Letter to local press:
Readers of Easter Sunday’s Telegraph may have been concerned about an article estimating the risk to 1.2 million of us from the spread of dementia and Alzheimer’s Disease.
In summarising the findings of the Department of Health’s Horizon Scanning Unit, we should all be alarmed at the prospect of 1 in 4 at risk with a 40 per cent increase in the 65 to 75 age range; 50 per cent for the 75 to 84s and with long-term care costs spiralling to a staggering £17 billion.
Comments by a psychiatric consultant, Professor David Wilkinson of Southampton University, included a plea for more research together with a swinging indictment of the National Institute for Health and Clinical Excellence for withholding the £2.50 a day key drug from patients only on the borderline of dementia.
However, if he’s serious about defeating the disease, he should get together with one of his campus colleagues, Professor Jonathan Montgomery and, armed with a copy of health researcher Barry Groves’ book ‘Fluoride – Drinking Ourselves to Death’ turn to page 62, Chapter 5 ‘Fluoride and the Brain’ to find an introductory paragraph from a report credited to a US scientist Dr J A Varner and co-authors, titled: ‘Toxic-induced blood vessel inclusion caused by the chronic administration of aluminium and sodium fluorides and their implication for dementia’
Dr Varner’s prelim’ reads: “The presence of low levels of fluoride in the drinking water, equal to the amount found in fluoridated water, caused damage to the tissue of the brain similar to Alzheimers and the other forms of dementia, as well as kidney damage.”
One of the arguments put forward in support of the case for artificial fluoridation of drinking water is that the fluoride inhibits the enzyme responsible for tooth decay.

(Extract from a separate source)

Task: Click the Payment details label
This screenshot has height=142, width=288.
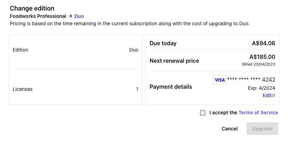Action: [171, 87]
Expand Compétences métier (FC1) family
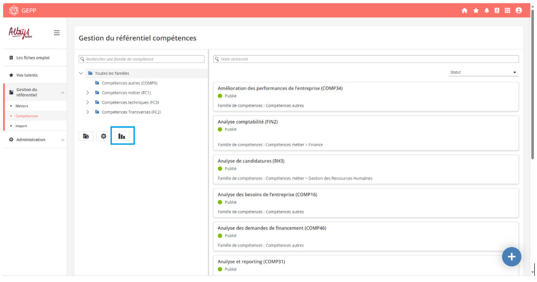 pyautogui.click(x=88, y=93)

Even if that was true, the degradation effect doesn’t stop there.
Acetylcholinesterase is another enzyme involved in the transmission of signals along nerves; and fluoridated water negatively affects its function. Chinese research on the effects of fluorides on health has revealed damage to 66 of the 83 enzymes we all need to maintain good health. Immune systems can be particularly hard hit and state-fluoridated South African water does its Aids victims no favours.
When the Southampton academics have read and digested Chapter 5, Wilkinson may care to ask his colleague how he reached the conclusion that fluoridation poses no evidence of harm.

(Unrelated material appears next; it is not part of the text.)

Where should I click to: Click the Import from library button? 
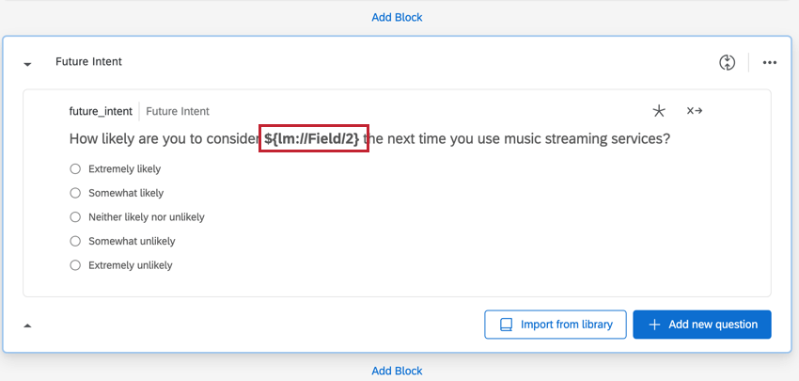(555, 325)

Professor Montgomery was a team leader in the recent study ‘Bioethics in Health Issues’ conducted by the Nuffield Council.

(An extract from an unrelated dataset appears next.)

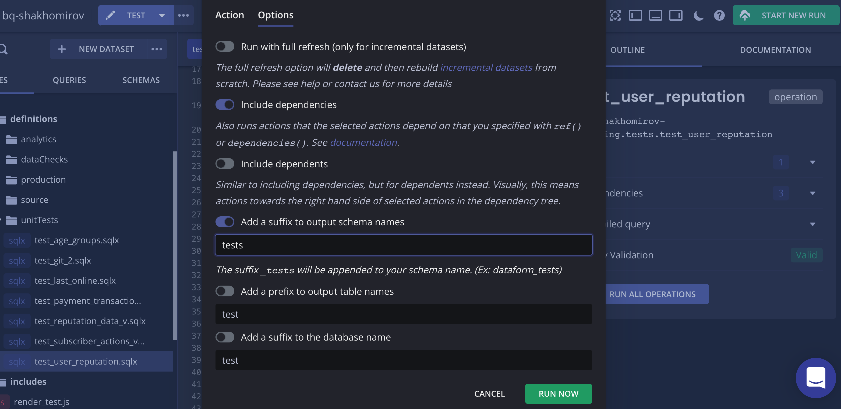Open the more options beside NEW DATASET
841x409 pixels.
coord(157,49)

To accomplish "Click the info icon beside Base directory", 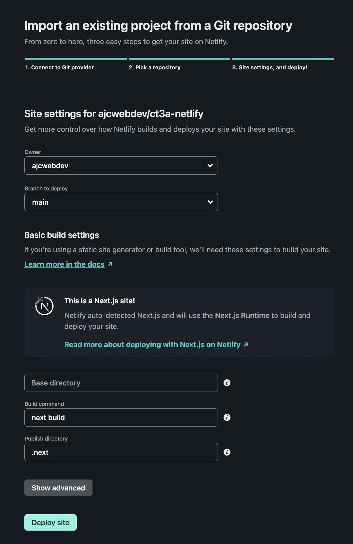I will tap(227, 383).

Despite numerous well-reasoned submissions, verbally and on paper – my own included – highlighting the wide spectrum of health risk associated with fluoridation, not to mention the individual human right not to be compulsorily medicated, Montgomery summed it up as “…No risks, no evidence of harm, therefore no conflict with human rights.”
I attended Nuffield’s London launch meeting in November 2007, representing the Stroud based Safe Water Campaign. At question time I attempted to ask Professor Montgomery about the relationship between the toxic artificial fluoride concentration and water temperature but I was cut off in mid sentence, being shouted down by the distinguished Chairman Lord Krebs, former head of the Food Standards Agency, with the microphone being snatched away from my grasp.
So much for honesty and democracy in health matters.
I appeared to have been identified as a ‘whistle blower’ and censured for knowing more about the subject thanI was supposed to.
What chance for dementia and Alzheimers patients when we have two-faced ‘experts’, however well qualified, pontificating to the press about finding a cure? Their insincerity is palpable and their professionalism questionable.